The Nashville Statement spoke to “many of the most controversial issues that the church now faces inevitably in the context of our modern American civilization,” said Southern Baptist Theological Seminary president Al Mohler, a CBMW council member, on his radio show yesterday. “But, of course, the situation is not merely American, it is increasingly worldwide.”

“Furthermore, many of the issues that the Nashville Statement had to address in 2017 had actually emerged earlier in another context, specifically, the context the Europe,” he said, raising concerns about the trajectory of secularization in the Netherlands and its neighbors.

The Nashville Statement, a follow-up to the CBMW’s landmark Danvers Statement on complementarianism and gender roles, garnered 22,000 signatures over time in addition to the prominent US evangelicals who backed it from the beginning, including James Dobson, John Piper, Francis Chan, and Ligon Duncan.

The original English version also drew criticism from LGBT-affirming Christians and non-Christians in America, as well as certain fellow evangelicals who opposed same-sex marriage but challenged the framing, details, or wording of the statement.

As commentators in the Netherlands continue to decry the beliefs in the statement as outdated, unloving, and out-of-touch, Burk at CBMW has clarified that its purpose is not political.

“It is a church document, not a political document,” he said. “It is meant to function as a confessional standard for churches and ministries that wish to adopt it. It is not a prescription or plan for public policy. In that sense, it is more like the Chicago Statement on Biblical Inerrancy than the Manhattan Declaration.”
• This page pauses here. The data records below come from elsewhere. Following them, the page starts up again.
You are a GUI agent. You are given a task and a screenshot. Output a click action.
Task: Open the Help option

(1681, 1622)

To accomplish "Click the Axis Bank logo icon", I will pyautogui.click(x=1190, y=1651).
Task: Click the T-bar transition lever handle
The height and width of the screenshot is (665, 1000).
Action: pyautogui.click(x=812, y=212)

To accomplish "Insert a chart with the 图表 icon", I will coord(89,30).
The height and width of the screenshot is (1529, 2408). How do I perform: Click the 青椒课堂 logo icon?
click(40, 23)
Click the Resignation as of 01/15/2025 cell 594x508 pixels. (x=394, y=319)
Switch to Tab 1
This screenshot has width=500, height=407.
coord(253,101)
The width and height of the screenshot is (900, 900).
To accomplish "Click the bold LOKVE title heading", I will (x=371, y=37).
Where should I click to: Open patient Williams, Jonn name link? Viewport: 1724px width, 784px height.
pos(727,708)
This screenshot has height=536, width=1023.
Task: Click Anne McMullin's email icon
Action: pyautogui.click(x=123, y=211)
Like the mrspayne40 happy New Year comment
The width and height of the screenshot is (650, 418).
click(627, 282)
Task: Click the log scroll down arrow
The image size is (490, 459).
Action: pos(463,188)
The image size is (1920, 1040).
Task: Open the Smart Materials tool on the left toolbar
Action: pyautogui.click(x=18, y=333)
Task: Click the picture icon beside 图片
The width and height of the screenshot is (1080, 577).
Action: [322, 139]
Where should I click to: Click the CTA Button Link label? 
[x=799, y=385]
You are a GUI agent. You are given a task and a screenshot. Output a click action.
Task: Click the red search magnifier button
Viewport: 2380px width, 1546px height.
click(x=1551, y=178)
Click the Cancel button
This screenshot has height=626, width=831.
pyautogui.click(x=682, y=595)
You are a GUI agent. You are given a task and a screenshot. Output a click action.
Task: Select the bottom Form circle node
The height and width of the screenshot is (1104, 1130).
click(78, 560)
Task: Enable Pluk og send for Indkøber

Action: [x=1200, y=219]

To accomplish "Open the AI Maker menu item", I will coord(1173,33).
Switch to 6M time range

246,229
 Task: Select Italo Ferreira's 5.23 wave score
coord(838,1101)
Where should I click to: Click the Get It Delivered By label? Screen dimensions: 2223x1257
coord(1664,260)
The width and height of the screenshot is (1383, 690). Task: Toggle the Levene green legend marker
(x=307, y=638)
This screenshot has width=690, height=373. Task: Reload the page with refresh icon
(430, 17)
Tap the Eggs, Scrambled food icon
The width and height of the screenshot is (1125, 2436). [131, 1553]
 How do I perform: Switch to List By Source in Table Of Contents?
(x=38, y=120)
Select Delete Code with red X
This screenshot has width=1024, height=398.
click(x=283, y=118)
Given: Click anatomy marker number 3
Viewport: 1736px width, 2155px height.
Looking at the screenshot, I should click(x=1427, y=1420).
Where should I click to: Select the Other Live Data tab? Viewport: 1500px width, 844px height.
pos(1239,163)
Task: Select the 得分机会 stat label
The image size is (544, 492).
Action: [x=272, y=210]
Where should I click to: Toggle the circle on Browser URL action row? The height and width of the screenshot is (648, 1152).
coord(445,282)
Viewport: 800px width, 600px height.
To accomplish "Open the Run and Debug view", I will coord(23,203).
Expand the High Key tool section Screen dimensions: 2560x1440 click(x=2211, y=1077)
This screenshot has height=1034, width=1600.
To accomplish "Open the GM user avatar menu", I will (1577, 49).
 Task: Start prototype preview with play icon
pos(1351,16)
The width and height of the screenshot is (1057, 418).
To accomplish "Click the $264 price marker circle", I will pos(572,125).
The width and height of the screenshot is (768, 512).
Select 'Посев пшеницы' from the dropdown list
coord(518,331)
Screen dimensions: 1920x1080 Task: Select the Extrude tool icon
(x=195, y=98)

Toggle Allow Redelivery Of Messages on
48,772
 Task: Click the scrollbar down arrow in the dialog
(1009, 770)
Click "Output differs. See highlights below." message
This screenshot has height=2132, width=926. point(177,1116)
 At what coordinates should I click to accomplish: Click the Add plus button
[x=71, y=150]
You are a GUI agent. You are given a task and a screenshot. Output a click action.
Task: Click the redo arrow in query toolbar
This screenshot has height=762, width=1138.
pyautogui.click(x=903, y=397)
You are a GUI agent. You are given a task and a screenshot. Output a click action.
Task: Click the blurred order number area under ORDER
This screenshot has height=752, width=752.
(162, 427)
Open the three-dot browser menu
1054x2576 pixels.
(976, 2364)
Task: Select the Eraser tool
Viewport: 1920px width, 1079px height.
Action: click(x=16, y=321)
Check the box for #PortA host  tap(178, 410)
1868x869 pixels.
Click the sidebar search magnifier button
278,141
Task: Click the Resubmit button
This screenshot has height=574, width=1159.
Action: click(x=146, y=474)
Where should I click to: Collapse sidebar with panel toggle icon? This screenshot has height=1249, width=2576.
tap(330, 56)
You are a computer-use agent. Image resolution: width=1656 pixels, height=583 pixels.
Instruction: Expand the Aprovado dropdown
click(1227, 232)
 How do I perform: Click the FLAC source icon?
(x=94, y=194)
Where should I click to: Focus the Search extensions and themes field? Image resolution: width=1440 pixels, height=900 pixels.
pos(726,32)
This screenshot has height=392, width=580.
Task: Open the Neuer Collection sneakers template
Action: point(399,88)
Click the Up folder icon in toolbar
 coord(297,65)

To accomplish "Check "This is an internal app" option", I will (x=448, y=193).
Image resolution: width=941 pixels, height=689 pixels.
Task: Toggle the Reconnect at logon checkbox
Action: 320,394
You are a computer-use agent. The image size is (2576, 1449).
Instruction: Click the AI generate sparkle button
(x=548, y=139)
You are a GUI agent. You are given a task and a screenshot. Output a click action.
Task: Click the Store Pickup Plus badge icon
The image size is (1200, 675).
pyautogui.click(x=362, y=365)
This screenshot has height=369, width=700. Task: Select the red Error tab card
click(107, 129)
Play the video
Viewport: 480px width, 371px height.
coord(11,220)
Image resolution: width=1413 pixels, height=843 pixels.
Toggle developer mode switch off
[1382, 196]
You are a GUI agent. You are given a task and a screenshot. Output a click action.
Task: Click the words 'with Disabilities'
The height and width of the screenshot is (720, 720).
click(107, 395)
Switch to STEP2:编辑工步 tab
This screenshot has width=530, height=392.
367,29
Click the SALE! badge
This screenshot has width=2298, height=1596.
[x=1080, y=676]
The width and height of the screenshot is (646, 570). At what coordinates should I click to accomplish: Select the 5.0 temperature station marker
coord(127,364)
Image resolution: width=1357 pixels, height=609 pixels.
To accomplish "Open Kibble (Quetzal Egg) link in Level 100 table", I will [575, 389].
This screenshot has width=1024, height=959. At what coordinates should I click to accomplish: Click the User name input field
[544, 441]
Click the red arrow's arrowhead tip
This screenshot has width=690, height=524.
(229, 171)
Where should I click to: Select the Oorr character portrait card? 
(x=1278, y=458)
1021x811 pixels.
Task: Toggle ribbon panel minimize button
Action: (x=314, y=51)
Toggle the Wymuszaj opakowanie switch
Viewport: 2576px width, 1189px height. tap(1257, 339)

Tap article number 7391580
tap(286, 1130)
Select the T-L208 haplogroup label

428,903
Eline Kuijper, a reporter for Netherlands Dagblag, told CT that she doubts that politicians like van der Staaij will end up being legally prosecuted for their support; after all, the country’s constitution also has protections for freedom of speech, opinion, and religion.

Even without criminal charges, the outcry represents a landmark shakeup between the Dutch Bible belt and its more liberal neighbors.

As The Economist concluded, “In the end, the effect of the Nashville Statement’s Dutch version has been to confirm that, outside a tiny minority, acceptance of homosexuality and transgender identity is too firmly established in Dutch society—and in Dutch Christianity—to dislodge.”